Karin telah membaca tuntas buku harian sang kekasih. Dan ia tak akan bisa menahan air matanya tumpah. Tapi memang benar, pertanyaannya terjawab sudah. Buku itu tak pernah diceritakan oleh Gilbert karena ini dimaksudkan untuk mengenang selama perjalanan mereka di Jerman. Bahkan, di lembar paling awal sudah dituliskan:
Aku tulis buku ini sebagai mahar perkawinan kita kelak. Semoga bukan suatu yang berlebihan. Liebe, ini untuk mengenang perjalanan kita selama di sini.
Semoga kita akan mengenangnya selalu....
Sekarang ia kembali mengingat sosok Garin. Bukan saat ia menemuinya di taman siang tadi, tapi jauh hari, lima belas tahun lalu. Betapa kontras sosok itu dengan yang ditemuinya di taman tadi.
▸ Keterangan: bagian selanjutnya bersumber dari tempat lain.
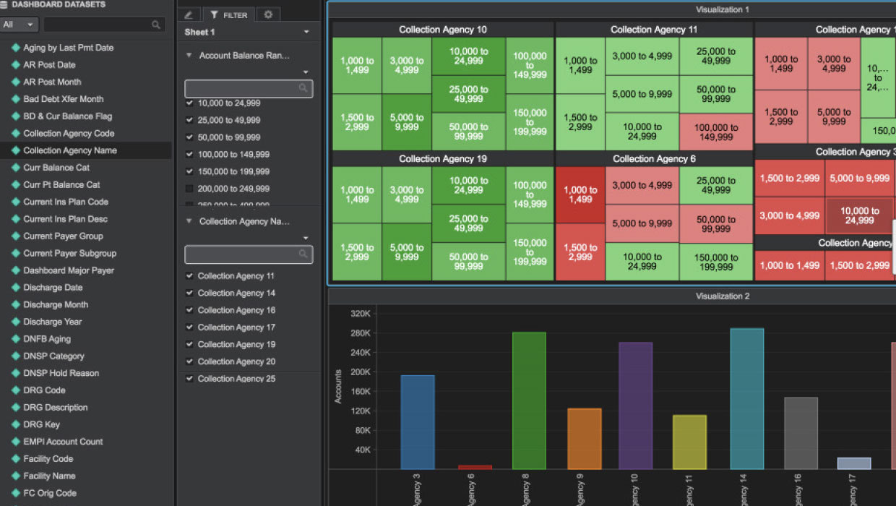Image resolution: width=896 pixels, height=506 pixels.
Task: Click the Visualization 2 title bar
Action: point(723,296)
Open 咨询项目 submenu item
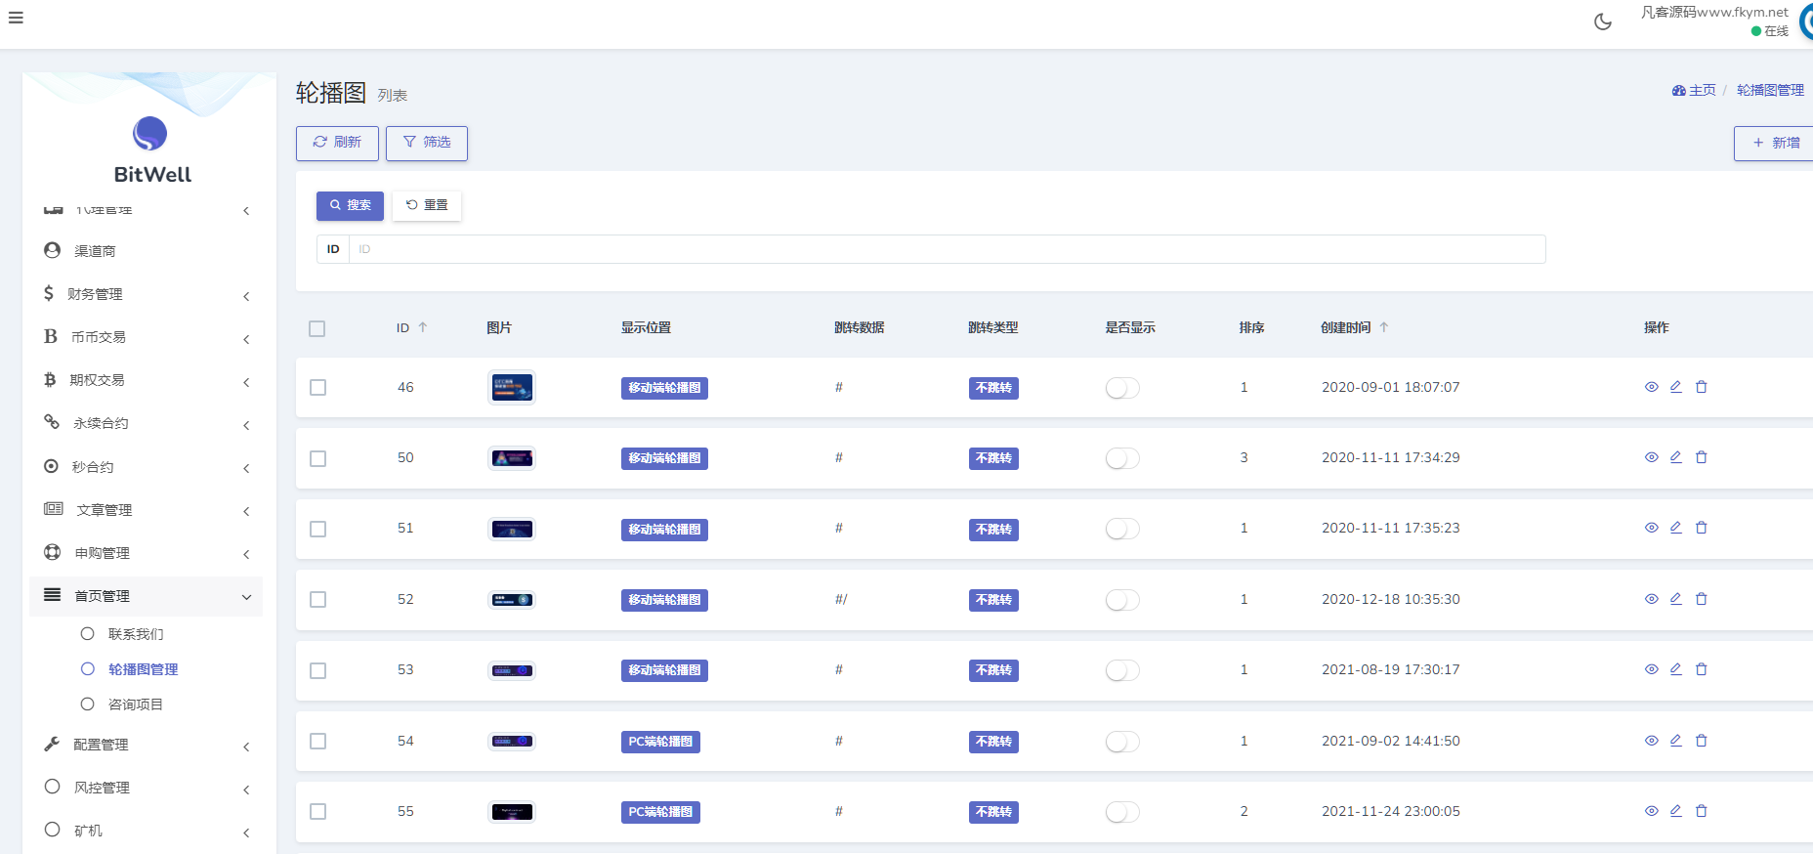Screen dimensions: 1813x854 [x=136, y=705]
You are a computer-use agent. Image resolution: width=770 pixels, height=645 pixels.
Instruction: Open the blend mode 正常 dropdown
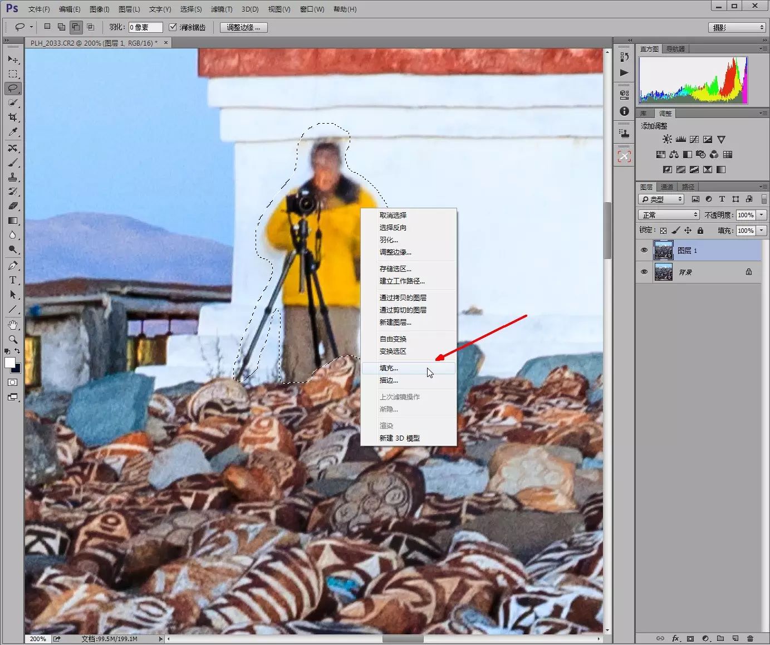[x=668, y=215]
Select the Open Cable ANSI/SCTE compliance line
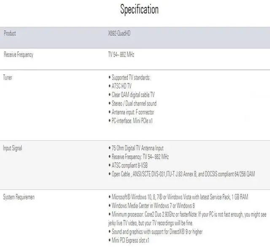Image resolution: width=270 pixels, height=247 pixels. (x=183, y=174)
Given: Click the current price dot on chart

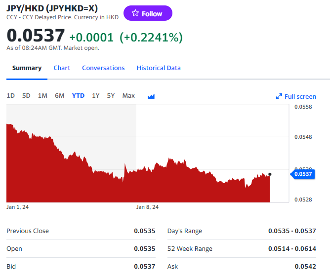Looking at the screenshot, I should pyautogui.click(x=270, y=174).
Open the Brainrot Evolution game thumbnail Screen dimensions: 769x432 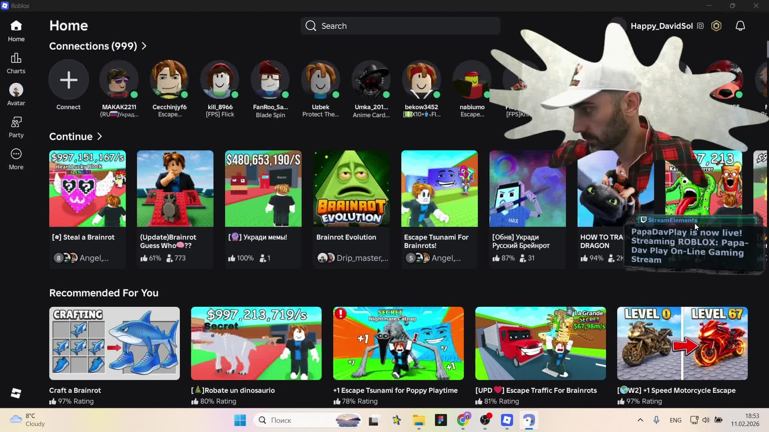pyautogui.click(x=351, y=188)
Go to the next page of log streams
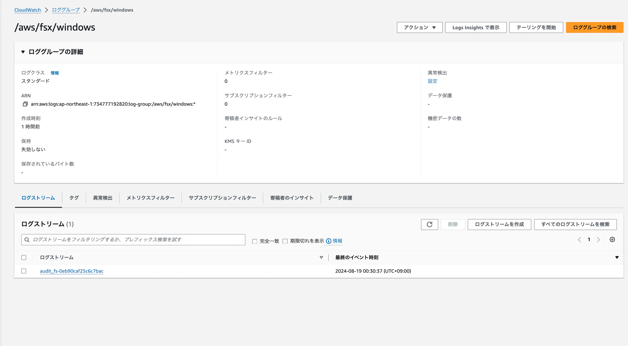This screenshot has width=628, height=346. 598,240
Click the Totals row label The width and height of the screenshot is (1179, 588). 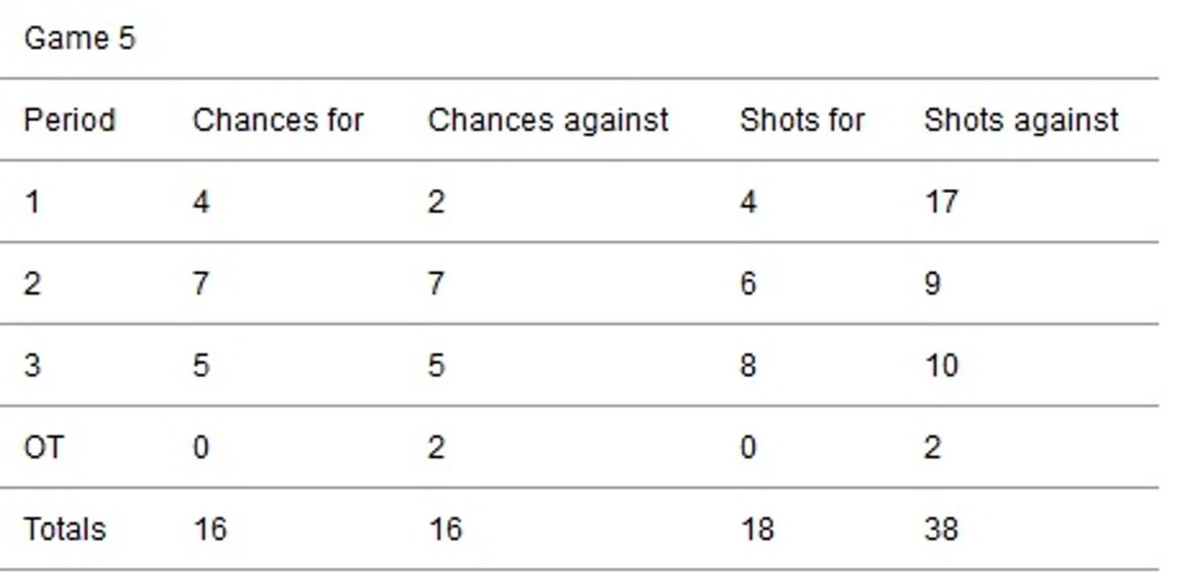click(65, 529)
Meskipun ia tahu, waktu dapat merubah seseorang, apalagi selama belasan tahun, tapi nyatanya ia masih heran juga.
“Garin, kamu mencintaiku….” gumamnya. Akhirnya, ia mengingat juga pertemuan di taman kota siang tadi. “Unik benar kehidupan ini.”
Karin menyeka air mata yang masih menetes di pipinya.
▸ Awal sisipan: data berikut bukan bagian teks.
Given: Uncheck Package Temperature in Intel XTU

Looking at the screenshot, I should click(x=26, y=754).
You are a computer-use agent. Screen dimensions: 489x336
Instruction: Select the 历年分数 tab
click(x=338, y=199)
Sekarang ia mulai bimbang tentang keinginannya untuk bertekad membesarkan putrinya sendirian.
Mengapa mesti sendirian? hati kecilnya berbisik.
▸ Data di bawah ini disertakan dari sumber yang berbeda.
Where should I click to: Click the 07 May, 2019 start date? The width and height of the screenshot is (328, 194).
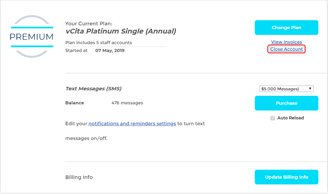[x=110, y=51]
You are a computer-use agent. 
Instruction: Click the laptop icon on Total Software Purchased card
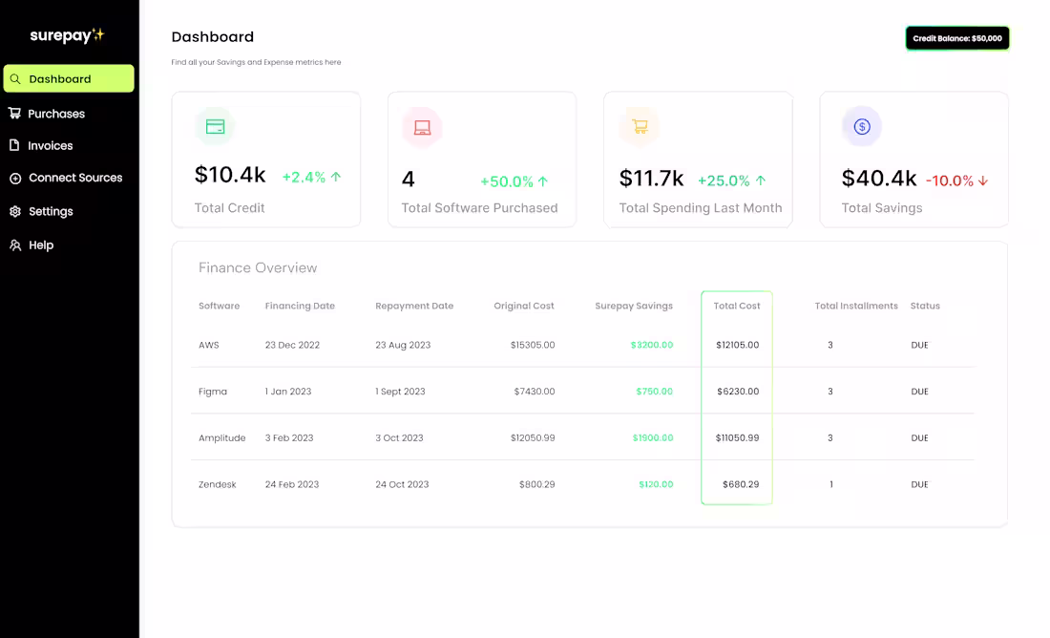tap(421, 125)
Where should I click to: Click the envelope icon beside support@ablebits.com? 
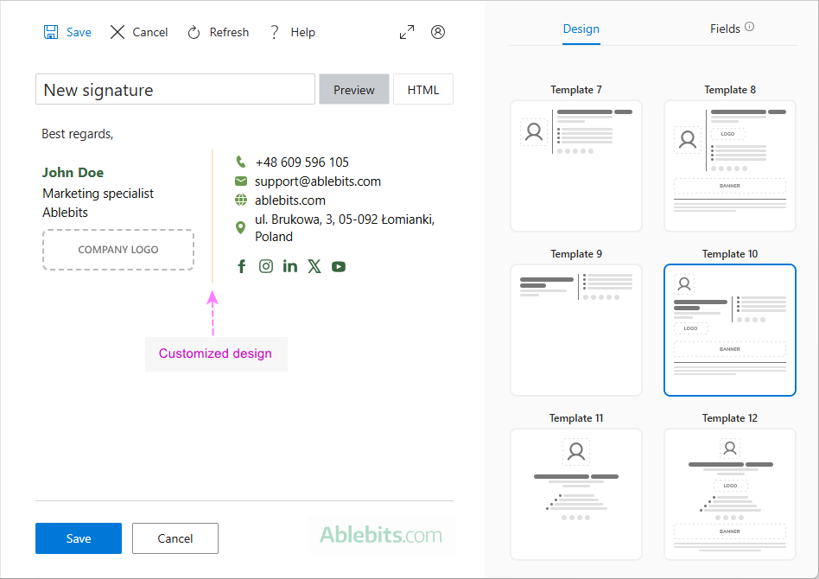pos(241,181)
Iya, mengapa harus sendirian kalau bisa berdua?
Bukankah Gilbert tak hendak marah dan telah ikhlas seperti yang ia tulis di buku itu?
Karin tak tahu apakah bisikan-bisikan itu suatu godaan atau justru sebaliknya, semacam saran dan nasihat-nasihat.
Mia menginginkannya, bisikan itu menggema lagi di hatinya.
Tapi Karin memegang teguh prinsipnya soal cinta. Ia tidak setuju dengan pendapat ibunya kalau cinta itu beradaptasi, sedangkan ia tak mungkin menikah tanpa cinta.
Apakah aku memiliki cinta terhadap Garin? tanyanya dalam hati.
Sekarang ia benar-benar berada dalam posisi yang sulit. Kalau Mia menginginkan, sedangkan dia tidak, bagaimana? Ia tidak ingin ada yang harus dikorbankan, apalagi itu adalah anaknya.
Tapi apa mungkin aku hidup bersama orang yang tidak aku cintai? Bagaimana membangun sebuah komposisi musik kalau nada-nadanya sama sekali tidak harmoni? Seperti apa jadinya?
Dan kalimat ibunya, kembali mengiang, “Cinta itu beradaptasi, Karin.”
Tapi bagaimana kalau cinta itu tak bisa beradaptasi, sedangkan aku sudah telanjur dalam sebuah ikatan? Bagaimana mungkin berlayar di tengah samudera, sementara bahtera tak kunjung berjalan karena penumpang dan nakhoda tak bersepakat untuk menentukan jalan?
“Oh, mana mungkin penumpang ikut menentukan arah?”